Apesar do bom humor costumeiro, Luis Miranda anda um tanto irritado. Um dos motivos foi o voo que trouxe o ator da Bahia até São Paulo, nesta semana. "Não é possível entender o que significa um aeroporto lotado, cheio de passageiros e com funcionários empurrando as pessoas para dentro do avião. É desumano. Enquanto isso, teatros e cinemas estão fechados."
Desde o começo da quarentena, o ator nascido em Santo Antonio de Jesus, no Recôncavo Baiano, deixou o Rio para evitar a aglomeração e também se recolher. "Com a suspensão das gravações e dos outros projetos, mudar foi um jeito de esperar a tempestade passar", ele conta ao <b>Estadão</b>, por telefone. "Mas, pelo jeito, já acabou para alguns setores, e está longe para outros."

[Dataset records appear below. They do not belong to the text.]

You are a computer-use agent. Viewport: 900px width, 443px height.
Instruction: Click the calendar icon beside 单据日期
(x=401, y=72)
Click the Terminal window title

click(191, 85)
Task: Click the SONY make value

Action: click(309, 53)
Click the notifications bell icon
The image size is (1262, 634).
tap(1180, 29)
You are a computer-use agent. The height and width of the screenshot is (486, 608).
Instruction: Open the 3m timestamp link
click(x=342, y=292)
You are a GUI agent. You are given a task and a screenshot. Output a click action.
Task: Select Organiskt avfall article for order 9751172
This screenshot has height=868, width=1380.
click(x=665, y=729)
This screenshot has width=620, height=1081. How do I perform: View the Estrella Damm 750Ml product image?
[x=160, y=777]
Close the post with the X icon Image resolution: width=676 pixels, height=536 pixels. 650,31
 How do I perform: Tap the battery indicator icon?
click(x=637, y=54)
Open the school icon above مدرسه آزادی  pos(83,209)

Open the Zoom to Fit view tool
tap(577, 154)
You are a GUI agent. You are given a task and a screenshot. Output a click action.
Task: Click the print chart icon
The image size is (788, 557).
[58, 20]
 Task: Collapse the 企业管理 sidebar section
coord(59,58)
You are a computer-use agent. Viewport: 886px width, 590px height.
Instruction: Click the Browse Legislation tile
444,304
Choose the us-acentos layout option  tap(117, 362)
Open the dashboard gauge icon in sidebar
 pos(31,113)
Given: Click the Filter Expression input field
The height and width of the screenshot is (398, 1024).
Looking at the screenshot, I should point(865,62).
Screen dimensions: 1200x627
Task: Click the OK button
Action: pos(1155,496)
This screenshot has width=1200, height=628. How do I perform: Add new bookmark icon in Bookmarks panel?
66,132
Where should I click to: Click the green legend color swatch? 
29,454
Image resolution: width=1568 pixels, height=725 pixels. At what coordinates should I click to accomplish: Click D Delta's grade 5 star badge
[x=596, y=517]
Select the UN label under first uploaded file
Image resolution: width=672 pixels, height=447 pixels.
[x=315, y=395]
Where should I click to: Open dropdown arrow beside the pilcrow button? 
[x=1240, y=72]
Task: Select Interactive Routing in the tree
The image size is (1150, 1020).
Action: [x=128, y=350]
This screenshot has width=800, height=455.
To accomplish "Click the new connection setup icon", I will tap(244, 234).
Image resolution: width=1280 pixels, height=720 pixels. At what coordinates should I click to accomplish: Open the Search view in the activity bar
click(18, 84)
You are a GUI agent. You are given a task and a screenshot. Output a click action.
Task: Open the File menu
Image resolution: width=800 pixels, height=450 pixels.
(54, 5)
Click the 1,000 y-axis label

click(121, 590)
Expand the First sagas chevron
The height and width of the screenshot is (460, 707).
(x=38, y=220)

Nesta quinta-feira, 1º, ele estreia uma nova iniciativa, em termos de formato, mas com trajetória construída. Madame Sheila, sua personagem, ganha nova encenação em uma temporada de oito atos, dirigida por Monique Gardenberg e transmitida, semanalmente, pelo Teatro Unimed.
Com sua personalidade singular, Madame Sheila é uma mulher que gosta de vestir grifes, aproveitar o luxo e tem uma língua afiada. Como a caricatura de uma parcela da sociedade, a figura encarna os pesadelos e as contradições de uma classe social no dia a dia de seu nobre condomínio. "Ela se vê confinada em seu closet, lidando com a rotina da quarentena ao lado de seus funcionários", diz o ator. "Como muitas socialites, Madame Sheila não dispensou a empregada porque não gosta de lavar louça, e acha que pessoas vivem nas ruas porque gostam." Para Monique, o humor surge da reação da mulher à nova dinâmica. "Ela tem a súbita descoberta de que depende 100% dessa gente, e entra em desespero."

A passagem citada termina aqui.